Find out what books are in North Carolina author Erika Marks’ beach bag this summer, along with her literary confessions, on Traveling With T this week.
Literary News & Blogs
“A Land More Kind Than Home” author Wiley Cash has been named a finalist in the inaugural Maine Readers’ Choice Award. He’s competing against Kevin Powers’ The Yellow Birds” and Gillian Flynn’s “Gone Girl.” Readers will be able to vote online this fall.
In Forget the Nobel medal, buy more pomade, Melville House analyzes the recent Sotheby’s sale of Faulkner memorabilia where only smaller items sold and at prices below their estimated value. Since Faulkner wasn’t even that interested in his Nobel Prize medal, would he have approved?
Hemingway’s items are also up for auction this summer at Profiles in History’s Rare Books & Manuscripts Auction in Los Angeles July 10. A deeply personal collection of items related to his last great work, The Dangerous Summer, including a three-piece matador uniform worn by the great Antonio Ordóñez, a “lucky chestnut” he carried around with him for 11 years and, one of the most important literary relics of the 20th century, his personal travel typewriter in a leather case, will all be for sale.
The Atlantic‘s piece The Secret to Being Both a Successful Writer and a Mother: Have Just One Kid has sparked debate between writers and moms, with its reference to Alice Walker as having only one child eliciting the most comments. Find out what Rebecca Walker had to say about her mother’s parenting in 2008 in The Daily Mail here.
“Midnight in the Garden of Good and Evil” author John Berendt was spotted at a New Orleans pop-up restaurant in the courtyard of Le Citron last weekend, as reported by The Times Picayune.
The Tennessee Williams/New Orleans Literary Festival’s Fiction Contest is now open for entries. The deadline for submission is November 15, 2013, and the winner of this year’s contest will be announced by March 15, 2014. Submission criteria includes a short story up to 7,000 words, written in English, with a grand prize of $1,500. The festival is also accepting one-act plays through November 1.
Literary Events
The Birmingham Festival Theatre is presenting “The Last Flapper,” a play by William Luce about the life of Zelda Fitzgerald, through June 29.

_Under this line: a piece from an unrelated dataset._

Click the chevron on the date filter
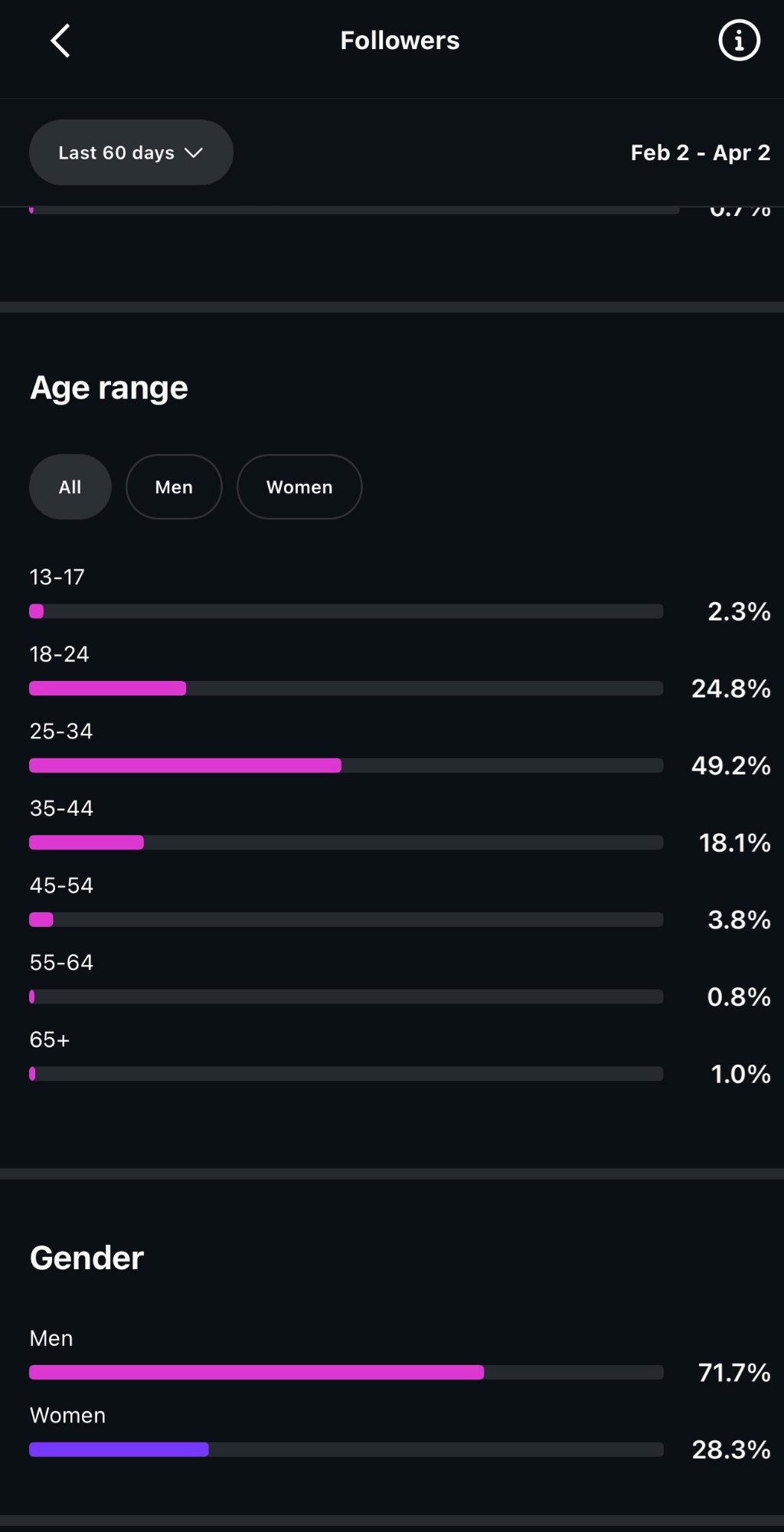This screenshot has height=1532, width=784. pos(193,152)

Books and Beasts, a fundraiser for the Southern Food and Beverage Museum’s Culinary Library, will be held June 16 from 12:30-4 p.m. at Ashe Cultural Arts Center in New Orleans. Set up as a culinary book fair, the event will feature vendors of new and used culinary themed books, as well as live music.

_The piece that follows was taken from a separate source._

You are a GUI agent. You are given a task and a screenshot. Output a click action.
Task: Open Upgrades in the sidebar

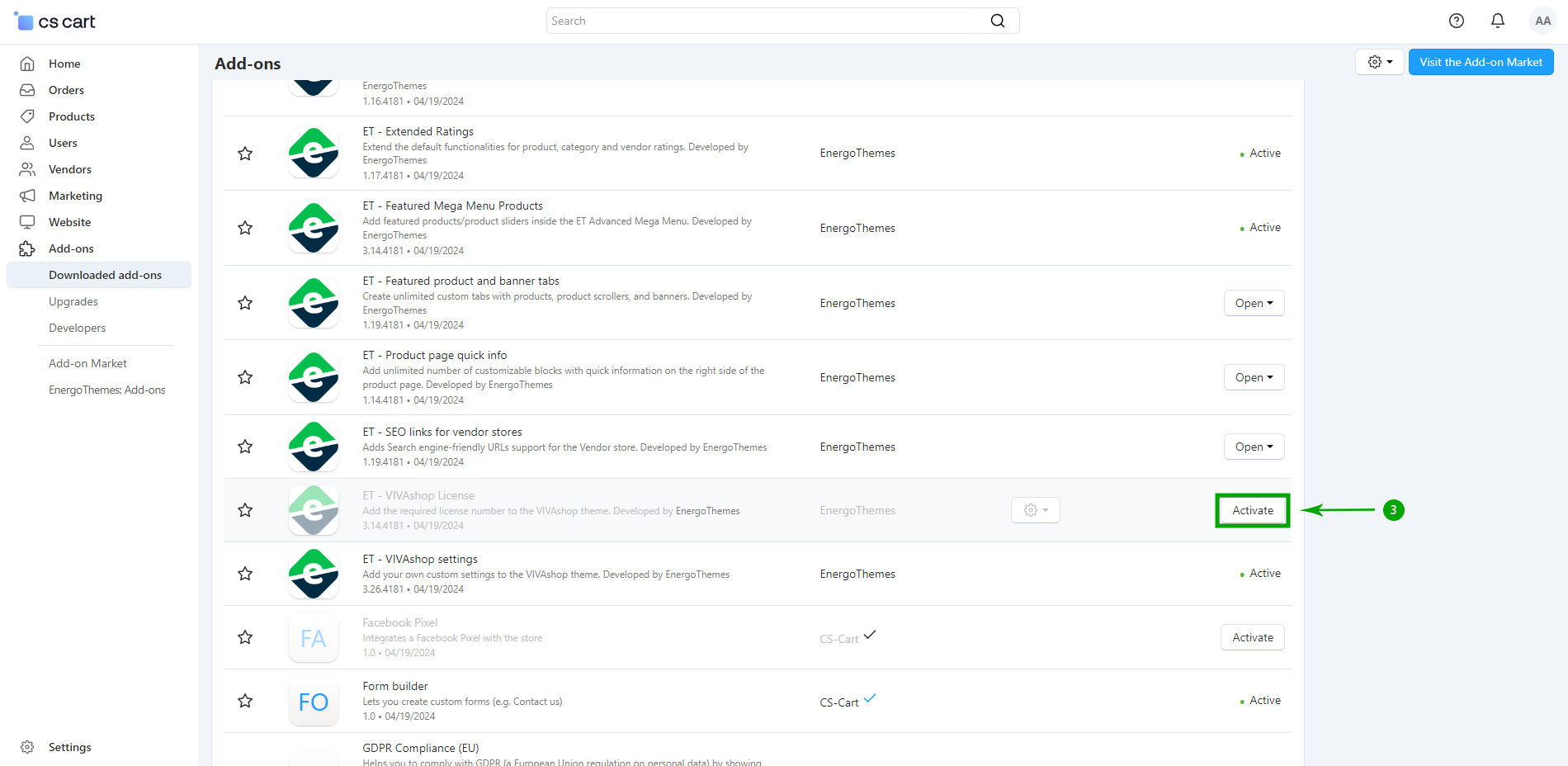point(73,301)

See our Summer Booksignings Calendar for more events through August.
Morning Loss, a story about an Alabama gas station owner who discovers something horrific while making the rounds to check on his stations one morning, by Samuel K. Wilkes.
To find out more about Southern authors’ haunts and hangouts, download the Deep South Literary Trail App, now available direct from iTunes and for Android.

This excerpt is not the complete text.